近年は、債権の回収を他の業者に委託するなど、金銭債権の売買が一般化していることから、債権譲渡を円滑に進められるように、一定の金銭債権の譲渡についても、有価証券を譲渡した場合と同様に、その譲渡対価の5%相当額を課税売上割合の分母の金額(資産の譲渡等の対価の額)に算入することとされました。

なお、この改正は、平成26年4月1日以後に行われる金銭債権の譲渡について適用されています。

 

金融取引の取り扱い

金融取引に係る非課税資産の譲渡等について、課税売上割合の計算上分母の金額(資産の譲渡等の対価の額)に算入する金額をまとめると、次の表のようになります。

有価証券等の課税売上割合の計算上の注意点の図解

なお、非課税取引に関する課税売上割合の計算上、間違いやすく注意が必要な論点については次の記事でまとめています。

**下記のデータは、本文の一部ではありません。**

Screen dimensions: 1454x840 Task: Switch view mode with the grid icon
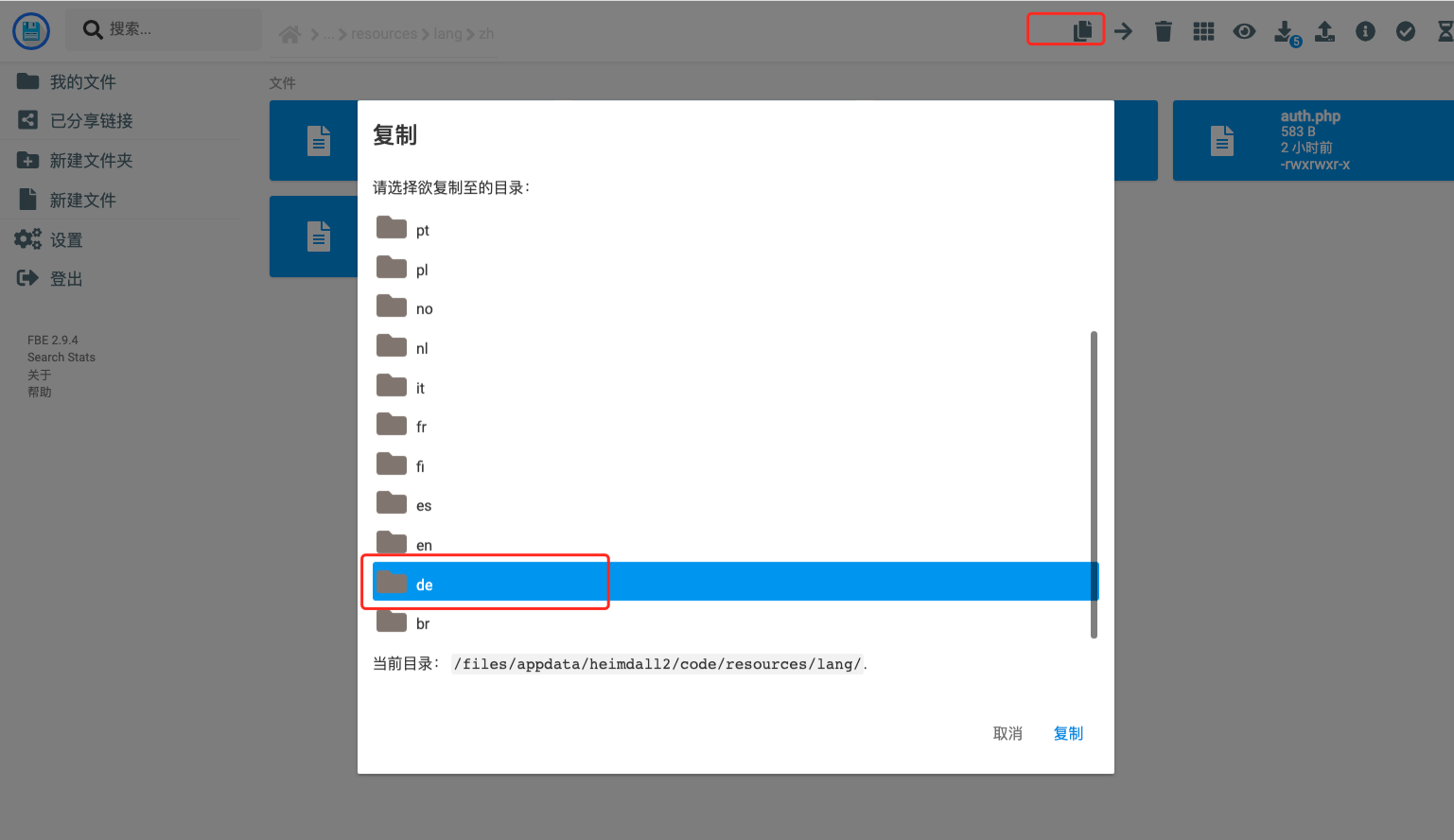[x=1203, y=30]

持分会社(合名会社、合資会社、合同会社)の出資持分や協同組合の持分については、そうしょっちゅう売買されるものではなく、株式や金銭債権、公社債等と比べて流動性が低いことから、円滑な譲渡を妨げないように配慮する必要性が薄いため、譲渡対価の5%相当額ではなく、全額を課税売上割合の分母に算入します。

 

まとめ

有価証券の譲渡対価の額及び金銭債権の譲渡対価の額について、5%をかけた金額を課税売上割合の分母の金額(資産の譲渡等の対価の額)に算入する理由は、資金運用や債権譲渡円滑に行うことができるようにするためです。

従来までは金銭債権の譲渡対価の額は、その全額を課税売上割合の分母に算入していましたが、平成26年度税制改正により5%相当額を算入することとなりました。